Im übrigen spricht ja nichts dagegen, originär nur mit *owner zugreifen zu lassen, per ODBC nur über - wie von Dieter angesprochenen - berechtigte Views und im Bedarfsfalle via APIs (und bei Bedarf mit zusätzlichen Programmen) ein Zahlenschloss an die Tür zu montieren.

-h

im Java Mainstream ist das so und für die entsprechende Protokollierung auf Applikationsebene gibt es Standardmechanismen (log4j). Was und wann tatsächlich mit der Datenbank passiert, entscheidet dann die persistence Schicht (EJBs oder Hibernate und Co.).
Was ich persönlich favorisiere sind einfache, transparente und dokumentierte Lösungen, nur diese sind fehlerarm implementierbar, aber bei letzterem darf man oft nicht genauer hinsehen. Allobj User, adopted Authority und LIBL, Tools kaufen statt Anforderungsdefinition schreiben, Schwachstellenanlysen statt Lösungen...

D*B


Also favorisierst du auf jeden Fall den App-User.
D.h., die Standard-Hilfsmittel der Verursacherauswertung müssen mit der Anwendung neu realisiert werden (welcher User hat wann was gemacht).

Allerdings würden im Gegenzug alle User, die nicht dem App-User entsprechen als nicht autorisiert erkannt werden.
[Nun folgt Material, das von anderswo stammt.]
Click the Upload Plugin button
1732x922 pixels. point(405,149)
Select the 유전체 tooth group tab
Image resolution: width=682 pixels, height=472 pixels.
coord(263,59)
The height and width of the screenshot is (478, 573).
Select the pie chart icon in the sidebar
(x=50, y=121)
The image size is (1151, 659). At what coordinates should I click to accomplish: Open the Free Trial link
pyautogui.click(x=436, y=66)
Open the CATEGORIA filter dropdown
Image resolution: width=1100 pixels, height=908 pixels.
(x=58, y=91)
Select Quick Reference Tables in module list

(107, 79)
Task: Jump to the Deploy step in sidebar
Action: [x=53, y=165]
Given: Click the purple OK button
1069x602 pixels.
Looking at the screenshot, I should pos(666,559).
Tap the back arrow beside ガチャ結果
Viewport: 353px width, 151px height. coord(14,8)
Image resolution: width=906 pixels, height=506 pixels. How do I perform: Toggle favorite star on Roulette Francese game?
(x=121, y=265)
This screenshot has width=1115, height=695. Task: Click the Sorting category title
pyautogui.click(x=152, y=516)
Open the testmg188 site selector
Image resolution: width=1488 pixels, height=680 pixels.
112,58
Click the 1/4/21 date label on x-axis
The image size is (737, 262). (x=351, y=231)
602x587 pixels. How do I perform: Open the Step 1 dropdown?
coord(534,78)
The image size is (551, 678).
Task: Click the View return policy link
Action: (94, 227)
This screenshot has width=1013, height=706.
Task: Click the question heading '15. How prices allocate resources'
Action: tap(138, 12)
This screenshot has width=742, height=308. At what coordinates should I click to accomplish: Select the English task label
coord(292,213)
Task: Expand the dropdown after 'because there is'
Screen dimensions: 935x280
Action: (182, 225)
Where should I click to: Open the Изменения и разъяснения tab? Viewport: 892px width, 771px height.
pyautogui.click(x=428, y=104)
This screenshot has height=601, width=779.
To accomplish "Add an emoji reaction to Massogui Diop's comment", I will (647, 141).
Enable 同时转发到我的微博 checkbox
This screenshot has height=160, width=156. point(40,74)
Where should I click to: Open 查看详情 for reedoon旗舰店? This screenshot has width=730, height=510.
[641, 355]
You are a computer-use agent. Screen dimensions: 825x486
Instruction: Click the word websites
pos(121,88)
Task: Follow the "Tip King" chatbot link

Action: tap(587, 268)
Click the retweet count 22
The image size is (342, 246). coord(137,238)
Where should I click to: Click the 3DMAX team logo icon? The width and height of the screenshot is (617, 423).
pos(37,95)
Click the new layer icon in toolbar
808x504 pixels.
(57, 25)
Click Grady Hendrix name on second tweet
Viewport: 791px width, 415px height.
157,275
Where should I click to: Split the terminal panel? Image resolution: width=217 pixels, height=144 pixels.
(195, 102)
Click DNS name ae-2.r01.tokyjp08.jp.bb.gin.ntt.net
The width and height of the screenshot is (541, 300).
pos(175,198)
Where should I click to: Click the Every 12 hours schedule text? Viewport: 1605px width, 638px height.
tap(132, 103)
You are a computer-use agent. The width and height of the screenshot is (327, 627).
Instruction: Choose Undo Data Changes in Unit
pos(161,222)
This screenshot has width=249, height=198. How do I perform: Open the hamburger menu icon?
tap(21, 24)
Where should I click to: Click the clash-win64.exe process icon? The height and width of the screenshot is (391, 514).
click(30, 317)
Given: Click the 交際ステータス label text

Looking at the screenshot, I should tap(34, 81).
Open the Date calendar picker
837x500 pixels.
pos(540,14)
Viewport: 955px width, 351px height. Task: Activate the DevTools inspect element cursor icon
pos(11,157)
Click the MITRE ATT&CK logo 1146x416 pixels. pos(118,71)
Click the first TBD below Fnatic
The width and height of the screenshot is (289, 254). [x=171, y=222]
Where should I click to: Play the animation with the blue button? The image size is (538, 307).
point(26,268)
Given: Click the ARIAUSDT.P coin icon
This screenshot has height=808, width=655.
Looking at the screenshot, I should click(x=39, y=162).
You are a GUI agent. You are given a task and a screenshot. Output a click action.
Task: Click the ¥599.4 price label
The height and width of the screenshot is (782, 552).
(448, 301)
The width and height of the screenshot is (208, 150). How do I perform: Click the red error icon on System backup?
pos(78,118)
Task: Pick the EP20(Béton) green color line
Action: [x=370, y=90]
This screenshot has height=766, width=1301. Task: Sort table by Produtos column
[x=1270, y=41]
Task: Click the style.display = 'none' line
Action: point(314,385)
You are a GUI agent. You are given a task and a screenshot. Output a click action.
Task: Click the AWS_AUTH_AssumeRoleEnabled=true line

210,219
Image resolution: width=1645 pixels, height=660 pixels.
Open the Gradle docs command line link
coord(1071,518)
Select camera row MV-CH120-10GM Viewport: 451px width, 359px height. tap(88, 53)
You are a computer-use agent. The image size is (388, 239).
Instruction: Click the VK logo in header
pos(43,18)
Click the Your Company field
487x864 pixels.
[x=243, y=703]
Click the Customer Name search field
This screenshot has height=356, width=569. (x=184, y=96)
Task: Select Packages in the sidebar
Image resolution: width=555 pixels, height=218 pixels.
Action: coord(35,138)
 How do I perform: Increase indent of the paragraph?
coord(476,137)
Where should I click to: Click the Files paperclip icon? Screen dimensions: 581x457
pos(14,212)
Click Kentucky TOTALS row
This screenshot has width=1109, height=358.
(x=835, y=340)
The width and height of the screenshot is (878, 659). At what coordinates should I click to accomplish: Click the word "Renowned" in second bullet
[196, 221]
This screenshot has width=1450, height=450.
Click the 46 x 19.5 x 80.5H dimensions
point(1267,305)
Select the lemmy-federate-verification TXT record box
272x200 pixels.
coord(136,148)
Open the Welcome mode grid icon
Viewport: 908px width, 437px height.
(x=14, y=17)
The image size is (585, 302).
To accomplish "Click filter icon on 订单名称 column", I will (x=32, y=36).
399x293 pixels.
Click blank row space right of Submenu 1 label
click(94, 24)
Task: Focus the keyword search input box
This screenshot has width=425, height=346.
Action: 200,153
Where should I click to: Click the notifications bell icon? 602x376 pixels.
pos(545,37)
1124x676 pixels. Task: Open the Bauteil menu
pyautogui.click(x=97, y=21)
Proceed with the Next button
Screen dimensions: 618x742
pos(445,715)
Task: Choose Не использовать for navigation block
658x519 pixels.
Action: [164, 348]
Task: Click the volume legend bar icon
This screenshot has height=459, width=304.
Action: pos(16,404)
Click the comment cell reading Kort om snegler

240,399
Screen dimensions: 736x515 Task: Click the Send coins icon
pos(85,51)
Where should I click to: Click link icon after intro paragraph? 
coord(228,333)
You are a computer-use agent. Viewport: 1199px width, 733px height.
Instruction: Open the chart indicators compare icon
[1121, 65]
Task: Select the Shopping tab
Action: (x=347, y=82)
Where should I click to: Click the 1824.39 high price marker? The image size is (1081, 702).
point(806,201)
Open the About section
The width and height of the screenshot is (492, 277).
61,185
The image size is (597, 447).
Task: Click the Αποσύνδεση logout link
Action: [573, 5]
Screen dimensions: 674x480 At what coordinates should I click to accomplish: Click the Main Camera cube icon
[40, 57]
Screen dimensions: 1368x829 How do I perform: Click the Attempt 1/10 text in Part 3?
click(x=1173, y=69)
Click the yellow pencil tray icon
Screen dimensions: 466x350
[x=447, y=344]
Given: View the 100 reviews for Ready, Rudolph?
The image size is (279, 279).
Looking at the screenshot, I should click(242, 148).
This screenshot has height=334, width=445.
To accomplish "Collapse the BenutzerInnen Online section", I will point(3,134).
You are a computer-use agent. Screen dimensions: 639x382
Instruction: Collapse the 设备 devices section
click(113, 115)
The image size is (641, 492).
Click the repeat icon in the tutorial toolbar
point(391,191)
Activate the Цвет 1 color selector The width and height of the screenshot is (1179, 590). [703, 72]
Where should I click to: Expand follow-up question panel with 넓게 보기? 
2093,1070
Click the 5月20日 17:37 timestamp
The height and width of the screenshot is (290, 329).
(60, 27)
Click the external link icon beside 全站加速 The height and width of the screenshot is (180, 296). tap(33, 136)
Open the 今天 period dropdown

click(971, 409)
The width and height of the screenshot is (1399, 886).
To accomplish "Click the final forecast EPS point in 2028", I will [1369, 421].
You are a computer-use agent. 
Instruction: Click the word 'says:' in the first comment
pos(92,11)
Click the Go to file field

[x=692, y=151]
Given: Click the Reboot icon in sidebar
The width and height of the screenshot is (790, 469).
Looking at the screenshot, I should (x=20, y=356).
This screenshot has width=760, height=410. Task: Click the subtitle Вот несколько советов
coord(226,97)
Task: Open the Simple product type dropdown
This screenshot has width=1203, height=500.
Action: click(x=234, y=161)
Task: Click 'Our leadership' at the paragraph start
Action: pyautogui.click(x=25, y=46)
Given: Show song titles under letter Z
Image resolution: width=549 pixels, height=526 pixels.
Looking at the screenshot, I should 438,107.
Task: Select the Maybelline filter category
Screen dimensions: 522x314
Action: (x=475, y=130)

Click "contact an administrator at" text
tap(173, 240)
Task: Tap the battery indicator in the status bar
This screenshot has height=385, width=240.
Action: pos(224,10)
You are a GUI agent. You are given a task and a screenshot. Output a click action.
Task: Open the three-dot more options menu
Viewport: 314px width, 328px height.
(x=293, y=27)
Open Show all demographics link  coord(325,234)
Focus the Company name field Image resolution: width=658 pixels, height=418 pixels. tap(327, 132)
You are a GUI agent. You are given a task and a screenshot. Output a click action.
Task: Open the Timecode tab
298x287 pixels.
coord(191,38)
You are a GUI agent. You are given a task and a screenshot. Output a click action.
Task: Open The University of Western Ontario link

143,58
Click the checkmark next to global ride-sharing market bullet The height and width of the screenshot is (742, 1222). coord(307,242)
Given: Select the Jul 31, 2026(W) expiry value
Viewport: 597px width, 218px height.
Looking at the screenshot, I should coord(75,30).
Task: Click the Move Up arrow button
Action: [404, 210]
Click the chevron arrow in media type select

Native auf der AS/400 ist das insofern einfacher, als dass der APP-User als Owner der Programme auftritt, während die User selber als info der DB bekannt bleiben (SQL-User-Register und Journale).

Die wir aber immer noch mit Standard-Anwendungen (incl. defizitär organisiertem Zugriffsschutz) auf der AS/400 arbeiten, wird PCSACC/400 seinen Weg erfolgreich weiter beschreiten.